# Picked up a pony today!



## GlacierRidge (Nov 21, 2007)

I only have one mini horse, 2 mini donkeys.... well, a "mini" came up available that I liked.... he's a grulla gelding...just for a pet and maybe driving ???

He is a grade......and I'd say pony, as he's about 40" now, and will be 2 in April. He's sure a cute little guy!

Anyway....just wanted to introduce him.... I don't know what we'll call him yet....will be a wait and see. But he's settling in just fine!

Angie

The new pony's page!


----------



## SweetOpal (Nov 22, 2007)

Congrats!! Lets see som pics!!


----------



## Filipowicz Farm (Nov 22, 2007)

Congratulations




What a sweet face,nice looking enjoy.


----------



## GlacierRidge (Nov 22, 2007)

Here's some pics from this morning





















And here are two pics from August, before he got all wooly!


----------



## Lewella (Nov 22, 2007)

What a cutie and I love his color!

Lewella


----------



## AnnaC (Nov 22, 2007)

He's a real cutie.
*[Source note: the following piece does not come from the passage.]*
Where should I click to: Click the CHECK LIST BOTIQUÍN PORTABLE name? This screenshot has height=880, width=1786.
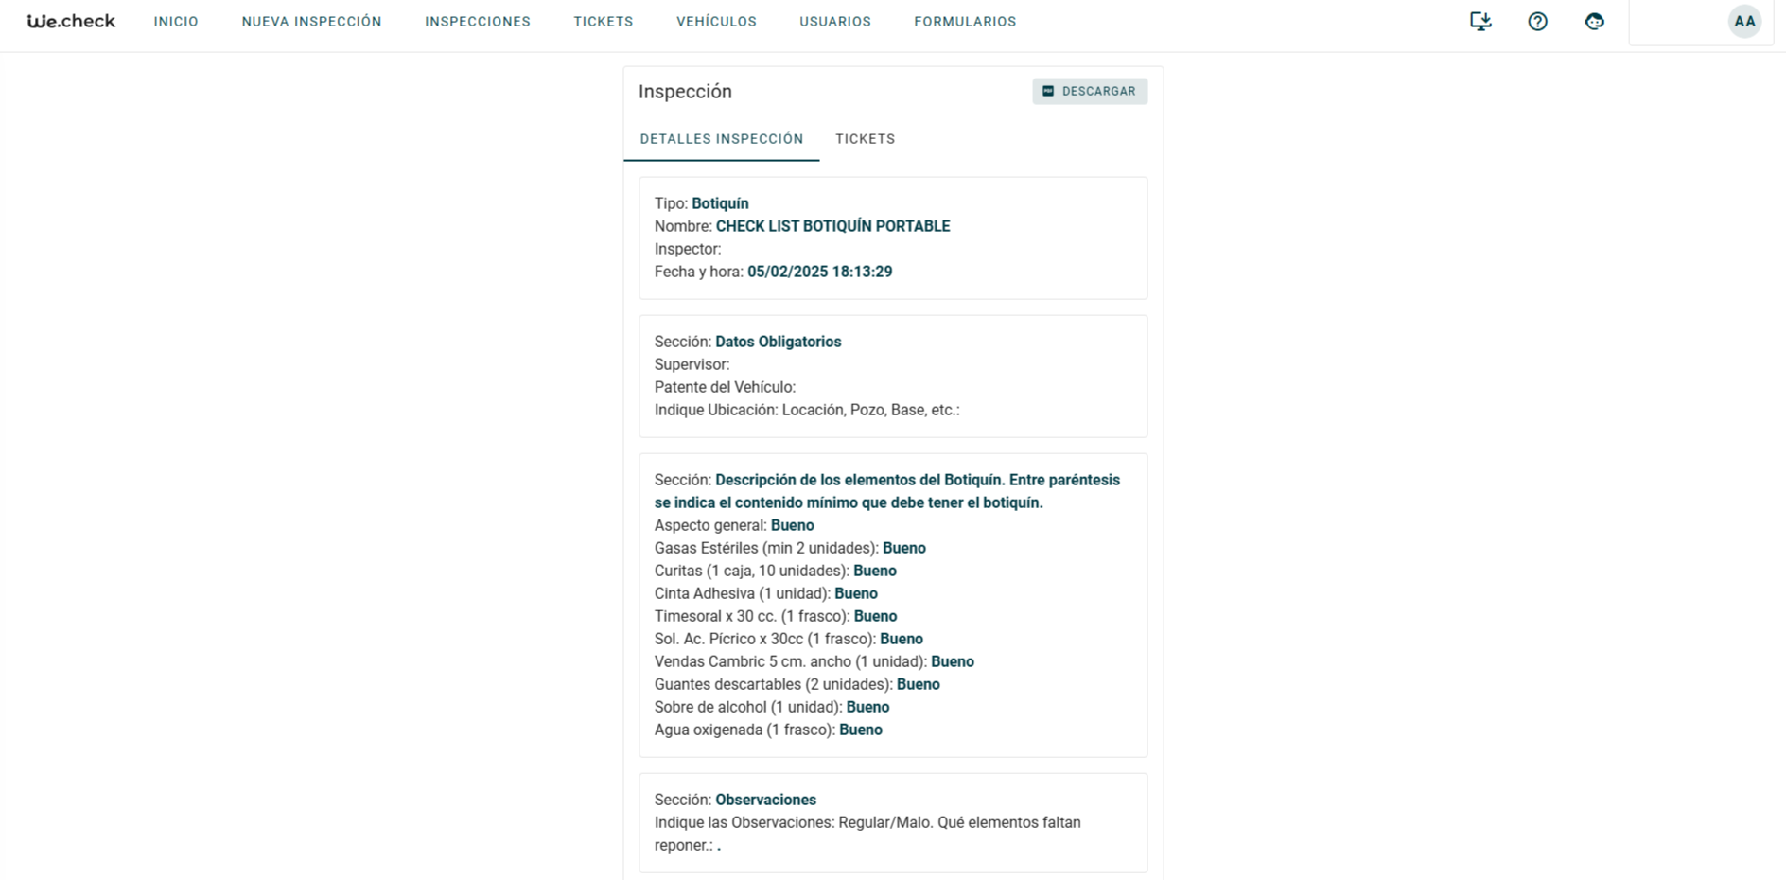click(x=832, y=226)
Would love to see him when he's 'all growed up'!


----------



## MeadowRidge Farm (Nov 22, 2007)

CONGRATS on a little cutie. WOW--you really got the snow already, was that from the strom that hit part of Wisc. yesterday. We still dont have anything up here in the northwoods...and I love it, hardly any hunters around this week. Corinne


----------



## crponies (Nov 23, 2007)

Congrats! He is cute and grullo is such a neat color. I hope he makes a fantastic driving pony for you.


----------



## High Meadow Miniatures (Nov 23, 2007)

CONGRATS!









He is very handsome, Love his color too


----------



## Brandi* (Nov 23, 2007)

ahhh he's got such a sweet face! Congrats!


----------



## GlacierRidge (Nov 23, 2007)

Thanks! He's such a sweet heart.... and I'm glad to have had the opportunity to get him! He's fitting in well here, such a good boy, and quite mellow! Think he'll be really nice in front of a cart someday!

Haven't thought of a name yet.... hubby said Smokey or Dusty.... but just not sure! We'll have to come up with something, can't just call him "Hi, Guy!"

Yeah....lovely snow! The road conditions were NOT good Wednesday night.... took my son to a class that evening, and could hardly see, it was like a white out! A friend drove to Milwaukee, and she said the roads were difficult...and said she was going 30 down the interstate....

Angie


----------



## Celeste (Nov 26, 2007)

Awww, he is just gorgeous, if not for the different colour he reminds me of my own shetland, Cherub, same face, same build. There is such a dramatic difference from a 'winter' pony to a 'summer' pony, his head looks kinda coarse when he's in full coat and yet he has such a beautiful head once he is clipped or has shed most of that wool, lol.


----------